[Stored dataset items]
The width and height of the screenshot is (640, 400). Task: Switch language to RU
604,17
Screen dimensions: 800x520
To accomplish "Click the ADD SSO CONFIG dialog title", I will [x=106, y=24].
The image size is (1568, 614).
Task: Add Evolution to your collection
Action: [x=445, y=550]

[Your task]
Please write out every record shown above exactly as it reads.

[Solution to the problem]
The width and height of the screenshot is (640, 400). Task: Switch language to RU
604,17
Screen dimensions: 800x520
To accomplish "Click the ADD SSO CONFIG dialog title", I will [x=106, y=24].
The image size is (1568, 614).
Task: Add Evolution to your collection
Action: [x=445, y=550]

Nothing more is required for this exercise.